The U.S. Securities and Exchange Commission (SEC) has announced settled charges against broker-dealer Citadel Securities LLC for non-compliance with Regulation SHO, a framework aimed at curbing abusive short selling practices. The regulation mandates broker-dealers to appropriately mark sale orders as either long, short, or short exempt. Such records play a pivotal role for regulators in monitoring and preventing illicit short selling activities.

Citadel Securities, based in Miami, has consented to pay a penalty of $7 million to settle the SEC’s charges. Citadel Securities LLC is a leading global market maker, specializing in equities, equity options, and interest rate swaps. The firm’s commitment to providing liquidity and transparency to the financial markets has established it as a key player in the industry.

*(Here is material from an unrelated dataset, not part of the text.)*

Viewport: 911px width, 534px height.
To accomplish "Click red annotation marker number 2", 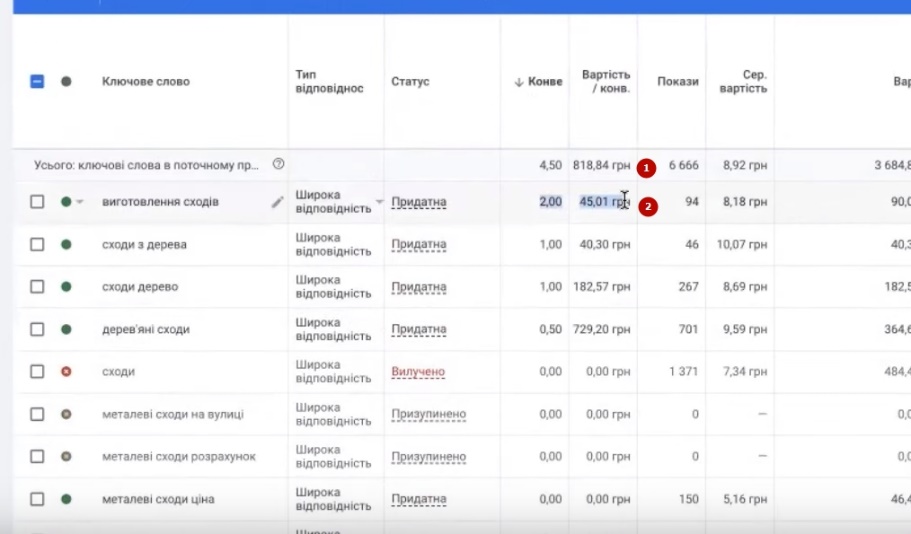I will point(648,207).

The SEC’s order reveals that over a span of five years, Citadel Securities mislabeled millions of orders. Specifically, certain short sales were inaccurately labeled as long sales and vice versa. This discrepancy was attributed to a coding error within Citadel Securities’ automated trading system. Consequently, the firm relayed this flawed data to regulators, including the SEC, throughout this duration.

Mark Cave, Associate Director of the SEC’s Division of Enforcement, commented on the matter, stating, “Compliance with the order marking requirements of Reg SHO is vital in our regulatory endeavors to clamp down on market malpractices, such as ‘naked’ short selling.” He further emphasized the significance of the action against Citadel Securities, noting that non-adherence to Reg SHO’s stipulations can adversely impact the precision of a firm’s electronic records. This, in turn, can deprive the Commission of crucial market-related data.

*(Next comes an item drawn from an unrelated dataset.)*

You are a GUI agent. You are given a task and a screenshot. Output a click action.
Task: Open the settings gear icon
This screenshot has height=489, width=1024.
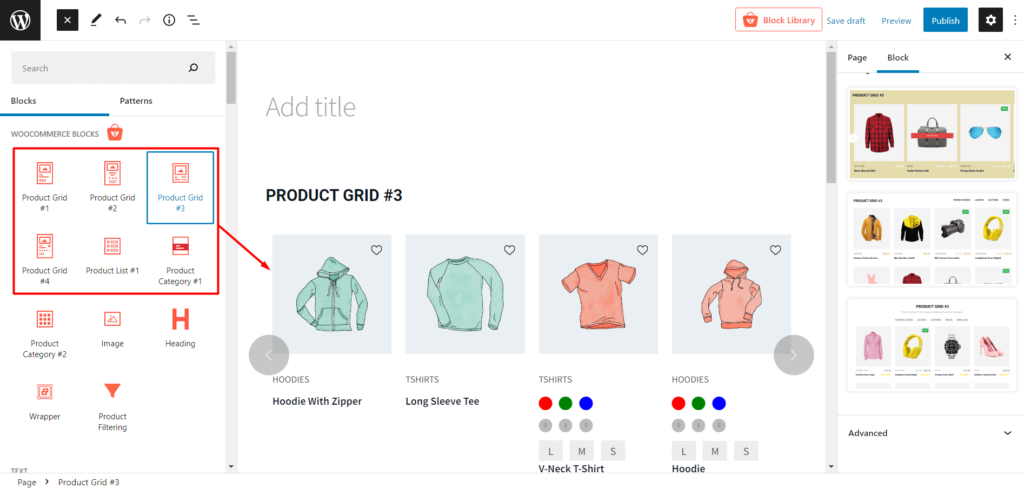click(990, 20)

The order has charged Citadel Securities for contravening Rule 200(g) of Reg SHO. While the firm has neither admitted nor denied the findings, it has agreed to a cease-and-desist order. This includes a censure, the aforementioned $7 million penalty, and specific undertakings. Among these are a written assurance that the coding error has been rectified and a comprehensive review of the firm’s computer programming and coding logic pertinent to the processing of relevant transactions.

The SEC’s inquiry into the matter was spearheaded by Seth M. Nadler of the SEC’s Home Office, with assistance from various divisions and units within the SEC. The investigation was overseen by Mr. Cave.